Claude / Operating Manual · Reference
Agent teams
Full peer agent sessions that message each other and share a task list, for work that needs live coordination rather than fire-and-forget delegation.
GA · updated 2026-06-14
Agent teams are peer sessions that talk to each other and share a task list, as opposed to subagents, which are hub-and-spoke interns that do a task and report back. Reach for a team only when agents genuinely need to coordinate; for independent fan-out, subagents are simpler. For the full decision tree across subagents, teams, and workflows, see Orchestration & Agent Teams.
How you use it day-to-day
- Shared task list. Team members pick up and update a common list, so the work divides without one agent orchestrating every step.

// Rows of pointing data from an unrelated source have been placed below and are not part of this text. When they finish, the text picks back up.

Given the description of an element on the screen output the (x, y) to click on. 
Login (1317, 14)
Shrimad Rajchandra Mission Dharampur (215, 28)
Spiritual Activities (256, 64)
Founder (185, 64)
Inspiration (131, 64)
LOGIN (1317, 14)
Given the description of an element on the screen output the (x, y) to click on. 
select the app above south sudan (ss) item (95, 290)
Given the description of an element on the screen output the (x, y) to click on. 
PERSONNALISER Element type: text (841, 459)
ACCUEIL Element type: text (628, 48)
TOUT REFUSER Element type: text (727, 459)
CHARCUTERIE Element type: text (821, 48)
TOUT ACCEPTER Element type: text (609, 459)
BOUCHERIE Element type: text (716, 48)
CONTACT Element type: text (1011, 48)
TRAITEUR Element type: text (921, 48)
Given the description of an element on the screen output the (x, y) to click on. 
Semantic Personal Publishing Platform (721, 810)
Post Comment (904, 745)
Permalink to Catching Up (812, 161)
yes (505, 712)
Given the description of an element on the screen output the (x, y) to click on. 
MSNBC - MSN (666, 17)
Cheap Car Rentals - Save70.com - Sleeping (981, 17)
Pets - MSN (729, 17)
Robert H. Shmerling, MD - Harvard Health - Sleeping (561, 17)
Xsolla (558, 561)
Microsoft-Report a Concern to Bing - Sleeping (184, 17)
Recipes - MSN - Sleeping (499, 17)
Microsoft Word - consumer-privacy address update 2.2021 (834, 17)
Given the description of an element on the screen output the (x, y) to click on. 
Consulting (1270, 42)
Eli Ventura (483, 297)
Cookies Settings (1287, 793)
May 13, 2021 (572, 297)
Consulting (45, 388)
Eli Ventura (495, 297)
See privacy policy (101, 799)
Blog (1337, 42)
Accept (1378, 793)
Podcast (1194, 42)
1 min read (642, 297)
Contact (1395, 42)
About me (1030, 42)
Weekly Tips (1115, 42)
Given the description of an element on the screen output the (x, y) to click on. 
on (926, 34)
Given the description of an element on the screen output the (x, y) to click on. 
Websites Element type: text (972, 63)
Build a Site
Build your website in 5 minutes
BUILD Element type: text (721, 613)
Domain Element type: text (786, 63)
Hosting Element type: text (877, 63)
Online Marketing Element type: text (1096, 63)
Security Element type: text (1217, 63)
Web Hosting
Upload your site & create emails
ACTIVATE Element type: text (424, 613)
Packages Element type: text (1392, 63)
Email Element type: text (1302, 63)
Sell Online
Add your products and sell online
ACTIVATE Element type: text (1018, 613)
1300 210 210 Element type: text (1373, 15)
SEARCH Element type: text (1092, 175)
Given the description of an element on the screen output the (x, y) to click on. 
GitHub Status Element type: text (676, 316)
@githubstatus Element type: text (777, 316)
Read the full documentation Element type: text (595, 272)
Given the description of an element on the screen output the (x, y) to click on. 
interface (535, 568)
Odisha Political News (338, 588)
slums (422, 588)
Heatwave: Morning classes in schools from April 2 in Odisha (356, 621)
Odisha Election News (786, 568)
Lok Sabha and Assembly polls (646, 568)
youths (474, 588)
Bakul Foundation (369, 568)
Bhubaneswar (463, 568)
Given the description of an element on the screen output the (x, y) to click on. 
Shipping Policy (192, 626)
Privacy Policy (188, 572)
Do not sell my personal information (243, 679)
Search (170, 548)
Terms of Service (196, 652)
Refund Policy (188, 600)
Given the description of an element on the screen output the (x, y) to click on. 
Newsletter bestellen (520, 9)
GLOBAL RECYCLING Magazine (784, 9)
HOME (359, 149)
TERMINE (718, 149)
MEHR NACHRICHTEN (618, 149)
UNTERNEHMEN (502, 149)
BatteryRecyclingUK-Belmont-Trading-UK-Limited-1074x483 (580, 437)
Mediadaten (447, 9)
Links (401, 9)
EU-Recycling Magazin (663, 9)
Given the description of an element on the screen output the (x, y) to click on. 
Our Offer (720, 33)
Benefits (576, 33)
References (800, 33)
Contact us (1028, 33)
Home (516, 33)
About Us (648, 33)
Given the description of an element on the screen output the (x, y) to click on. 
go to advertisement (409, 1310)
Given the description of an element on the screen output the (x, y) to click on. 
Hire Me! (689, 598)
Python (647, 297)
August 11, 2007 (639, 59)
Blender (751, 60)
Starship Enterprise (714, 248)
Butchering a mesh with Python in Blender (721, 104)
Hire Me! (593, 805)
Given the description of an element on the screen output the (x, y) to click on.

- Message each other. Use SendMessage (by agent id or name) to continue a specific agent with its context intact, rather than starting it fresh.
- Worktree isolation. Give each agent its own git worktree when they edit files in parallel, so they do not collide. A real team-on-one-repo setup adds ownership boundaries and an acknowledge-and-merge step before changes land.
Gotchas
- Coordination is overhead. A team only pays off when agents must agree on something (an interface, a shared file). For "read these ten files and report," that is just parallel subagents.
- No shared memory by default. Members do not see each other's history unless you give them a shared channel or state file. Spell out what each one needs.
- Nesting depth depends on the surface. In the Agent SDK, subagents can spawn their own since Claude Code 2.1.172 (foreground at any depth; a background subagent is capped once it is five levels below the main agent). The interactive CLI Agent tool and the Workflow tool still nest one level only. Design for shallow nesting and go deeper only where the surface you are on supports it.